Another strategy found in the ecosystems with follow-up was that some “secured funding” to ensure that certain collaborations took place. The funding was to cover the participation costs of clinicians (R11, R13, R14, R15, R16, M1, M6, C4, C2, C5, M5, and M4), makers (R11, R13, R14, R15, R16, M1, M6, C2, C4, and C5), or even recipients (M5, C1, C2, C5, and C6). C2 shared how, in her ecosystem, they had raised funds to cover the participation costs of all stakeholders to facilitate their participation. This was especially important in the case of recipients who often lacked the resources to travel to their follow-up:
“…So we raise funds and no one is volunteering [for the follow-up], we employed them all […] some of them [recipients] didn't come initially [to the follow-up] because they didn't have the money. [Recipients are] really, really poor so what [the ecosystem] started to do is that…we pay their transport and give [recipients] a meal so that they come to us. So that motivates [recipients] to come…” C2, India.

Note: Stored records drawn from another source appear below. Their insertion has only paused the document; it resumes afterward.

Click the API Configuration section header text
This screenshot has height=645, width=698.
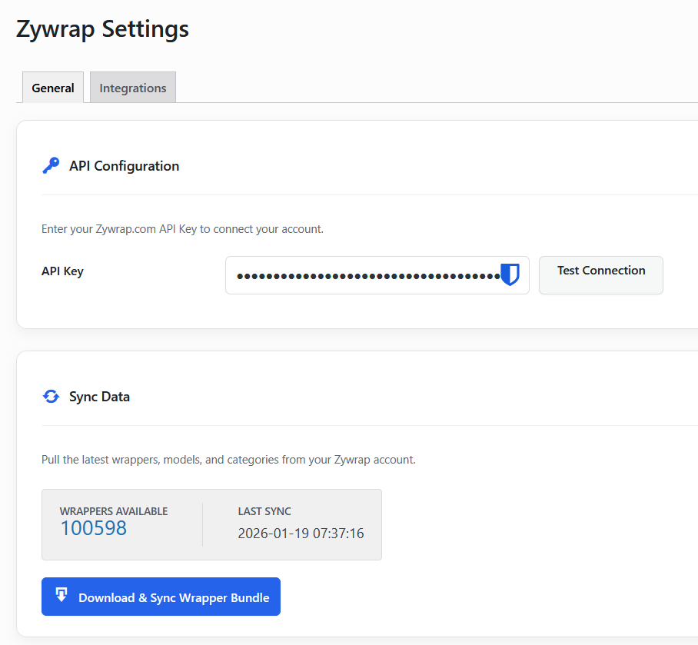(124, 165)
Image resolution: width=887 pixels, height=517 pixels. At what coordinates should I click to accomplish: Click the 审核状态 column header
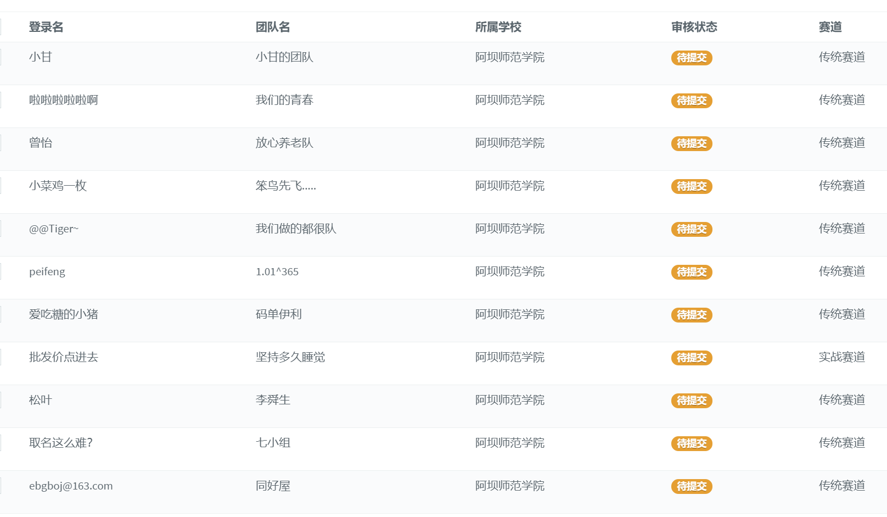[694, 27]
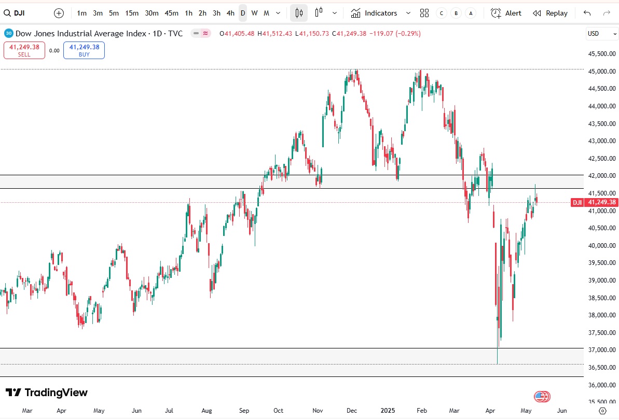Click the indicator templates grid icon
This screenshot has width=619, height=420.
coord(424,13)
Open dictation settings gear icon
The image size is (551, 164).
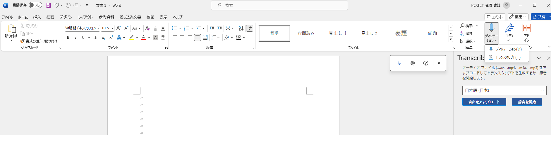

Funding to support participation was missing from those ecosystems that lacked follow-up; however, not all of the ecosystems with follow-up implemented monetary payments. This was particularly true for our interviewees from Brazil, who were able to secure resources to cover participation costs. But these resources were not directly translated into monetary compensations, as they felt it could demotivate participation. Therefore, this ecosystem made a point of not giving anyone monetary payments:
“…One of the basis of the work is that all volunteers, even the doctors, need to do the work free of charge […] the best way to get people to stop doing what they like is paying them to do it. Imagine you like to paint and you do it for free, because you like it. So, I start paying you one dollar for each painting; with time, you will think that your work is not being valued and you will want to receive more for it. So when we come to volunteer work, the idea is to engage the volunteer in other ways that don't involve money….” M2, Brazil.
It was interesting to observe that this particular ecosystem avoided, in general, any type of monetary transaction. The resources they donated were supplies and materials to fabricate the assistive devices:
“…We avoid using money in every part of the process […] we also do not accept donations in money. Only donations of raw material and equipment used to create the devices….” M2, Brazil.
SUMMARY OF RESULTS: We present some of the key findings from our results:
•
Providing follow-up to recipients was a key challenge that ecosystems faced (with some ecosystems never able to provide sustained follow-up).
•
Ecosystems with multi-stakeholder collaborations tended to produce better care, in terms of device adoption and reported recipient experiences.
•
The exposure of the maker culture to recipients and clinicians had positive care outcomes (in terms of recipient satisfaction and device usage).
•
To involve multiple stakeholders, ecosystems adopted different strategies for motivating participation, such as creating formal collaborations around stakeholder involvement and securing funding to cover the participation costs, when needed.